OpenTelemetry Offers Business Continuity for Monitoring

June 1, 2020May 29, 2020 Chris Riley application development, monitoring, observability, open source, toolchain

Very soon two popular open source projects, OpenCensus and OpenTracing, will be fully merged to make what I believe to be one of the most powerful tools for sustainable DevOps environments, and that is OpenTelemetry.

I’m sure you have heard the story. In the world of modern applications, how you monitor them has to change. Why? Because the systems we build with microservices, containers, Kubernetes and serverless are too complex and ephemeral for a human to traverse without help. This is where the new trend “observability” departs from classical monitoring to classify these unique sets of challenges and tooling.

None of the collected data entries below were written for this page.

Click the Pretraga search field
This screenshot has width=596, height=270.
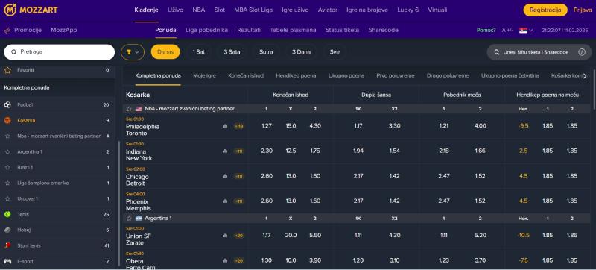(x=60, y=52)
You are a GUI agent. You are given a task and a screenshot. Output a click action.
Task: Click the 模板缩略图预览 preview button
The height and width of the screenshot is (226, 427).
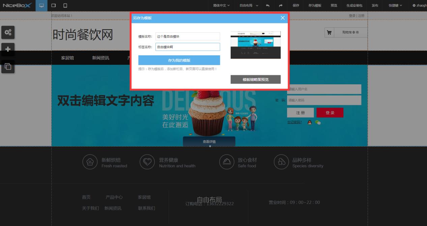coord(255,79)
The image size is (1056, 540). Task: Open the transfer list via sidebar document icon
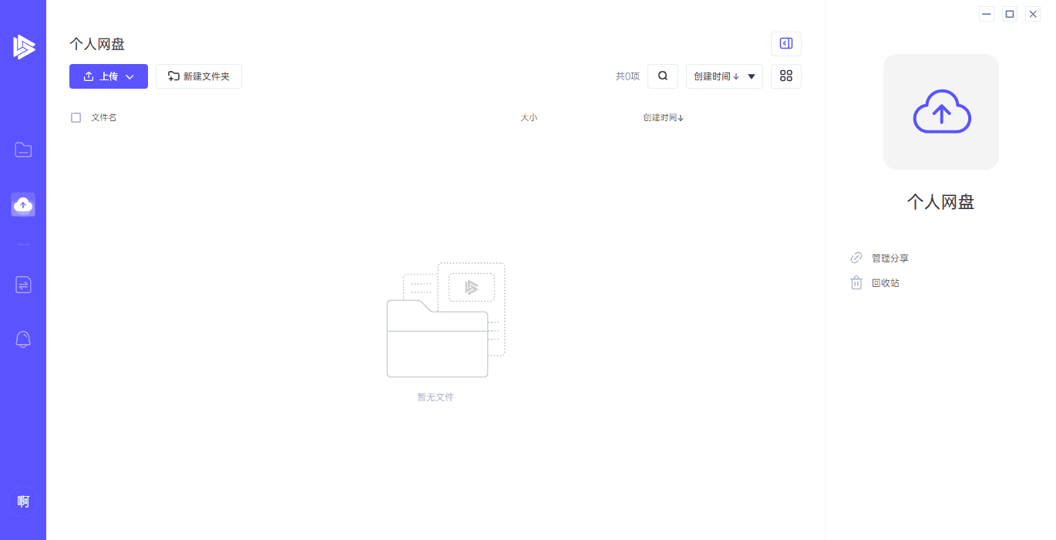tap(23, 285)
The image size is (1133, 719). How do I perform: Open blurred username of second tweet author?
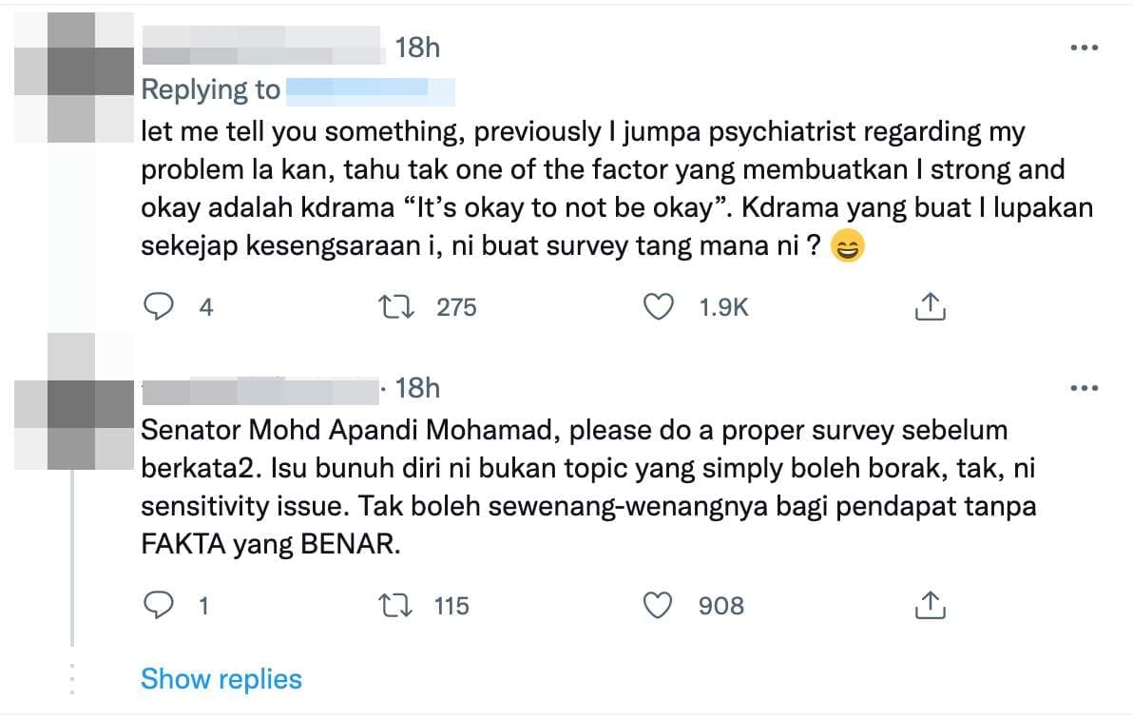click(260, 390)
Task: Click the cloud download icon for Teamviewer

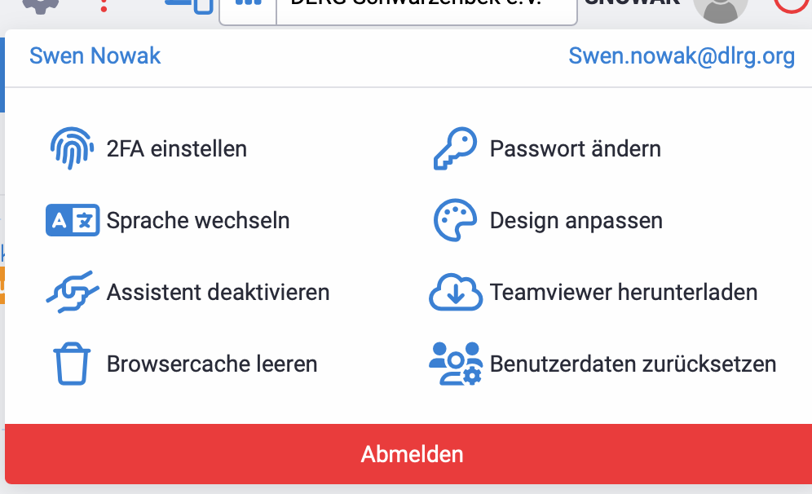Action: [x=455, y=292]
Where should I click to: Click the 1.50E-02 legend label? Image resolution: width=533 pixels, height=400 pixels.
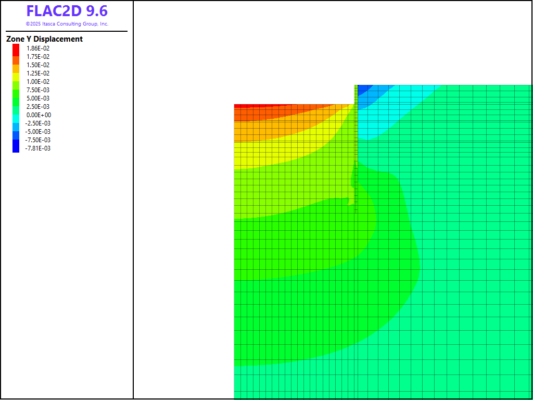tap(38, 65)
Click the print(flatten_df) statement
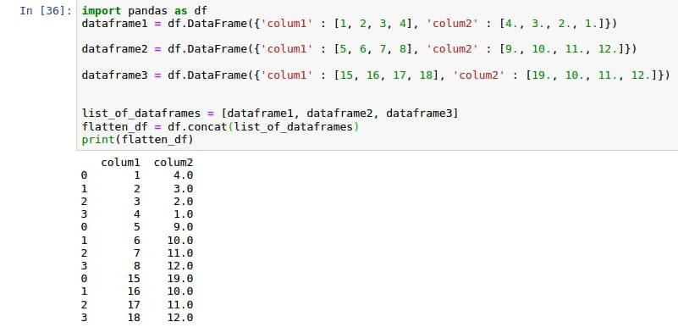Image resolution: width=678 pixels, height=333 pixels. pyautogui.click(x=137, y=140)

BUT. The first part of monitoring anything is getting the data in. This is done via APIs at a code level, but more often than not with an agent. Agents will take data from the application and send it to monitoring and observability tools. In modern microservices-based architectures, a lot of organizations will use the sidecar pattern, which is one step closer to making monitoring a feature of the delivery chain. Agents are great until you have too many. Agent sprawl and management of agents is not something DevOps teams should think too much about. There is the issue of configuration disparity across a wide range of agent types and versions that can impact the quality of the data that DevOps engineers, developers and site reliability engineers (SREs) rely on so heavily. They should be more concerned with what telemetry data from the application is captured, how it is displayed and how it is utilized.

OpenTelemetry is an open source (OSS) project that helps instrument the collection of metrics, traces and other metadata from an application. It consists of a collector that can be instrumented as an agent or via the API and tools to manipulate the data it collects and sends that data to a specified source.

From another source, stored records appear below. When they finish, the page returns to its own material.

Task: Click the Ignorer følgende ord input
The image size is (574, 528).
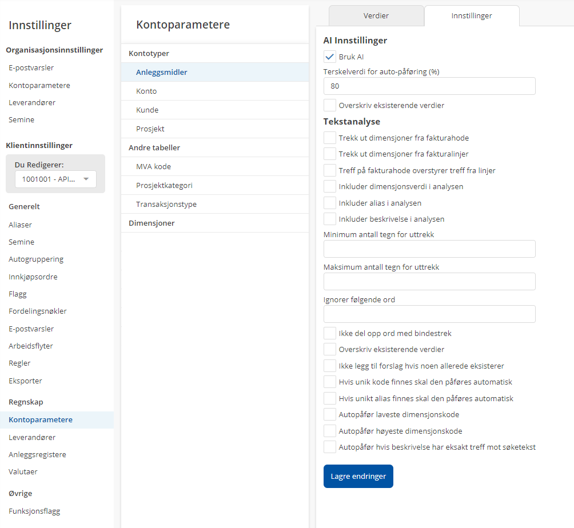Action: (429, 314)
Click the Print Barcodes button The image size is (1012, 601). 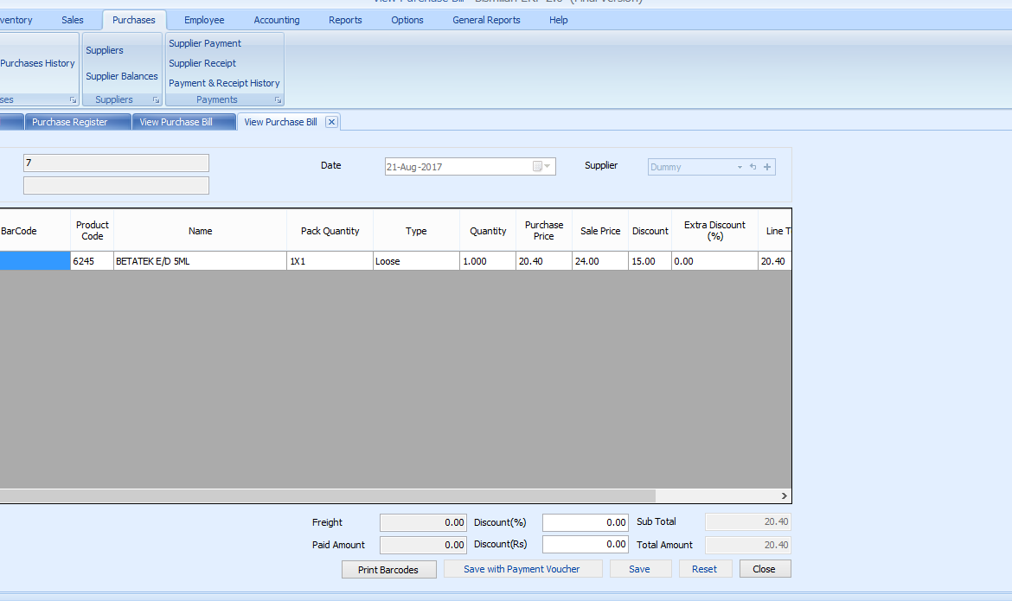(x=388, y=570)
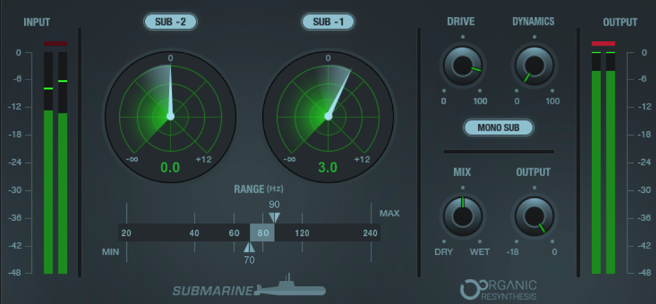
Task: Click the Organic Resynthesis logo
Action: (x=499, y=289)
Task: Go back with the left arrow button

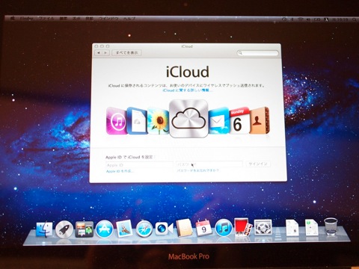Action: 99,53
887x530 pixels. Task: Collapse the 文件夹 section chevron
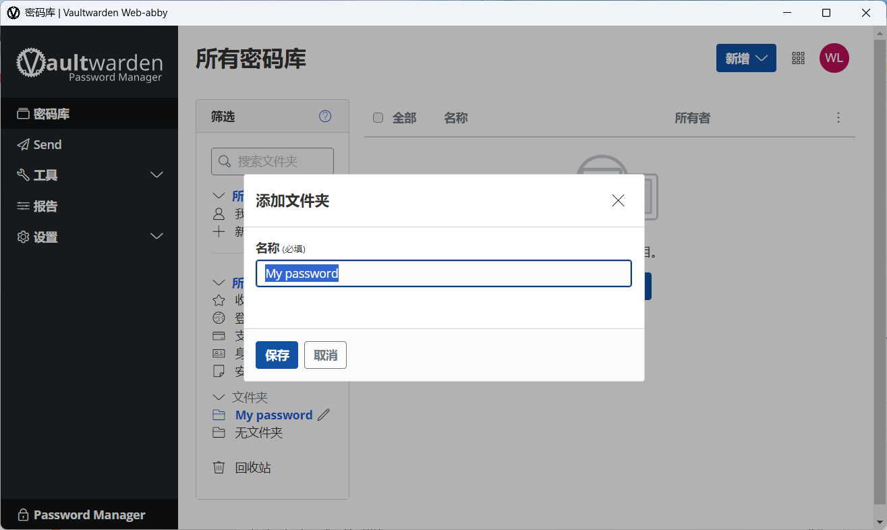(219, 397)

OpenTelemetry takes the idea of monitoring as a feature of DevOps delivery chains one step further. OpenTelemetry can act as a standard, removing the ambiguity of types of agents and how information is collected. But in the core of OTel (OpenTelemetry for the cool kids), there is much more. As part of the collectors are pipelines, which are the logic that happens between receivers, where the data comes from and exporters where the data goes. In the pipelines, standard business logic across the organization can be implemented no matter what the receiver or exporter is. This includes transformations from one format to another and processors.

Processors allow you to manipulate data for things such as redaction or additional metadata. They are a powerful tool to centralize and standardize the data that ends up in your monitoring and observability tool. Beyond out-of-the-box manipulations, extensions expand this functionality dramatically and organizations can easily write their own with the pluggable architecture.

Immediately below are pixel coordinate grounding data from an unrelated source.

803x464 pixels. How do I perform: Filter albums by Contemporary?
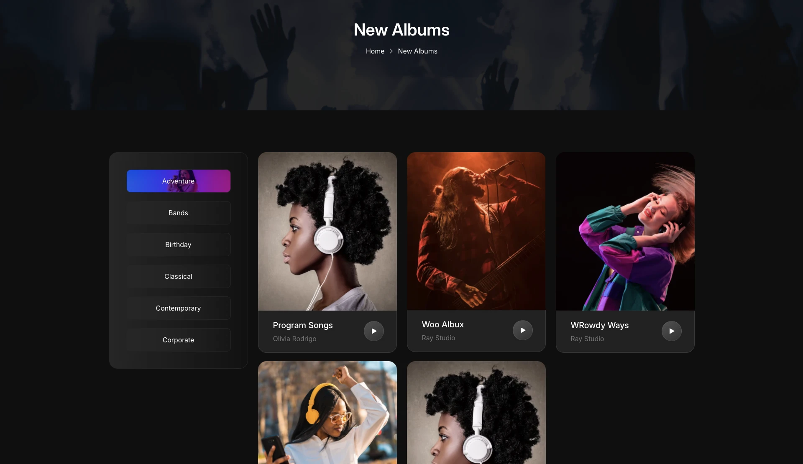click(x=179, y=308)
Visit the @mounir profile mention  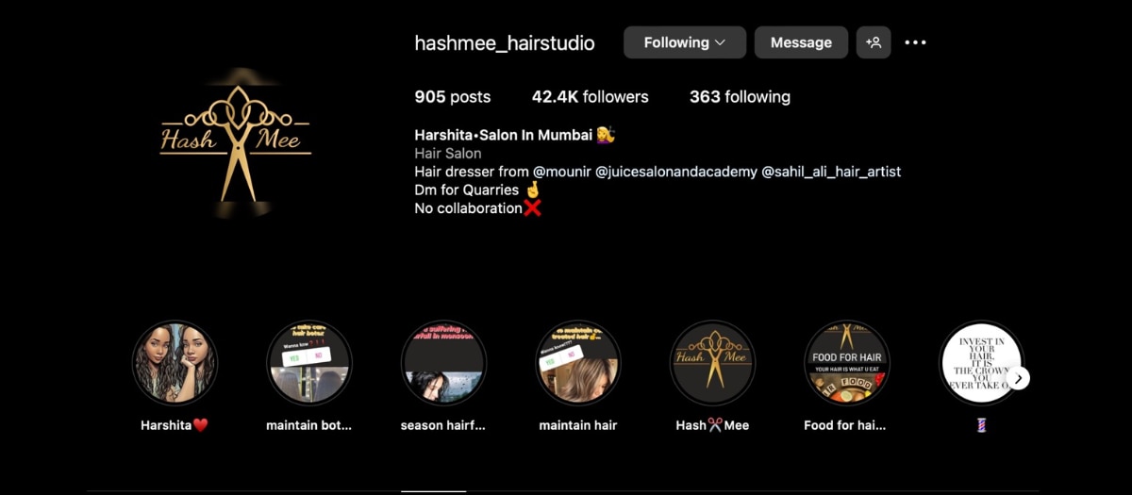pos(562,172)
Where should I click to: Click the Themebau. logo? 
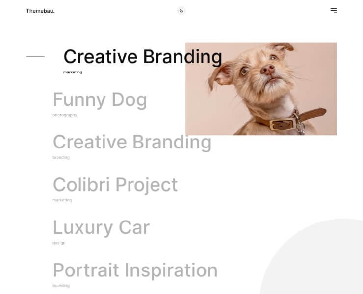[40, 11]
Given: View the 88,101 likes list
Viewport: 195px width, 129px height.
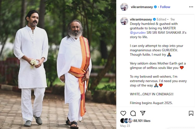Looking at the screenshot, I should pyautogui.click(x=142, y=121).
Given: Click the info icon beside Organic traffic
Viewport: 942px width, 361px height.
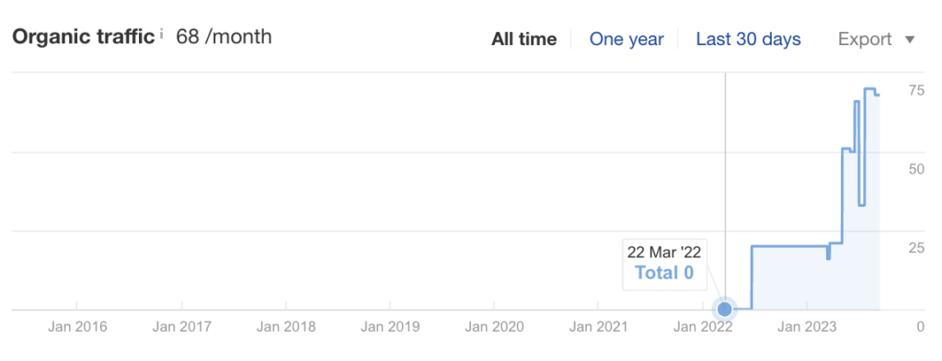Looking at the screenshot, I should [x=161, y=35].
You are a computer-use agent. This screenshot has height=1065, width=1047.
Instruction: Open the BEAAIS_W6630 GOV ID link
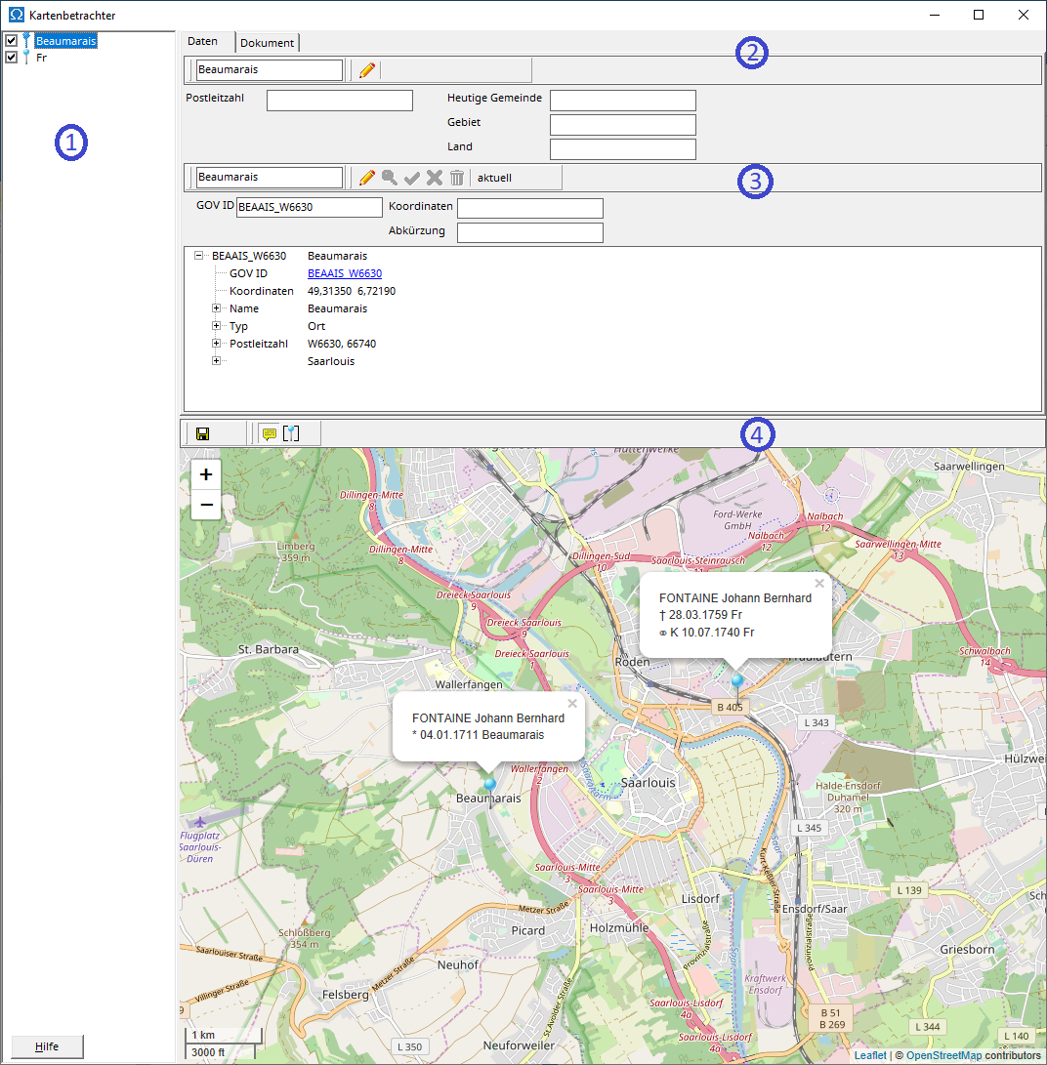click(x=345, y=273)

Receivers can push or pull from Jager, the application and other sources. And exporters can export data to tools such as Prometheus and/or an observability tool. This architecture offloads responsibilities from the collector and allows data collection and sending to be language- and data source-independent.

Source: https://www.cncf.io/wp-content/uploads/2020/05/How-OpenTelemetry-is-Eating-the-Observability-World.pdf

All of this means for the enterprise that the pipeline can truly be treated as an application of its own, including the management plane. It will be vendor-agnostic and standardized across the entire organization. Often when a new tool or process comes available that an enterprise wants to utilize, its adoption causes major disruption in an already established delivery chain. With OTel, however, there is no disruption; the mechanism for connecting applications and application infrastructure to management tools stays the same.

OpenTelemetry is being built on a strong community of very active contributors and maintainers. As you would expect many of the usual suspect vendors are very active. Here are the top 10:

Results as of 5/20/20 Source: https://opentelemetry.devstats.cncf.io/d/5/companies-table?orgId=1

The community also has an impressive governance structure, focused on making sure the community is heard via ctronib components. This is not only cool for those who love OSS; it is critical for continuity, for the thing I’m pitching provides continuity for your delivery chain.

One of the things that I believe is neglected in many if not most modern toolchains is considerations around how to ensure application velocity is sustainable. Sustainability means that the toolchain can live independently as a product of its own so that changes in vendor tools or processes do not force a refactoring. With OpenTelemetry as a toolchain feature, continuity is built in. Developers are on the same page as to instrumentation of monitoring as new services come online, considering how they’re monitored is about strategy, not collection.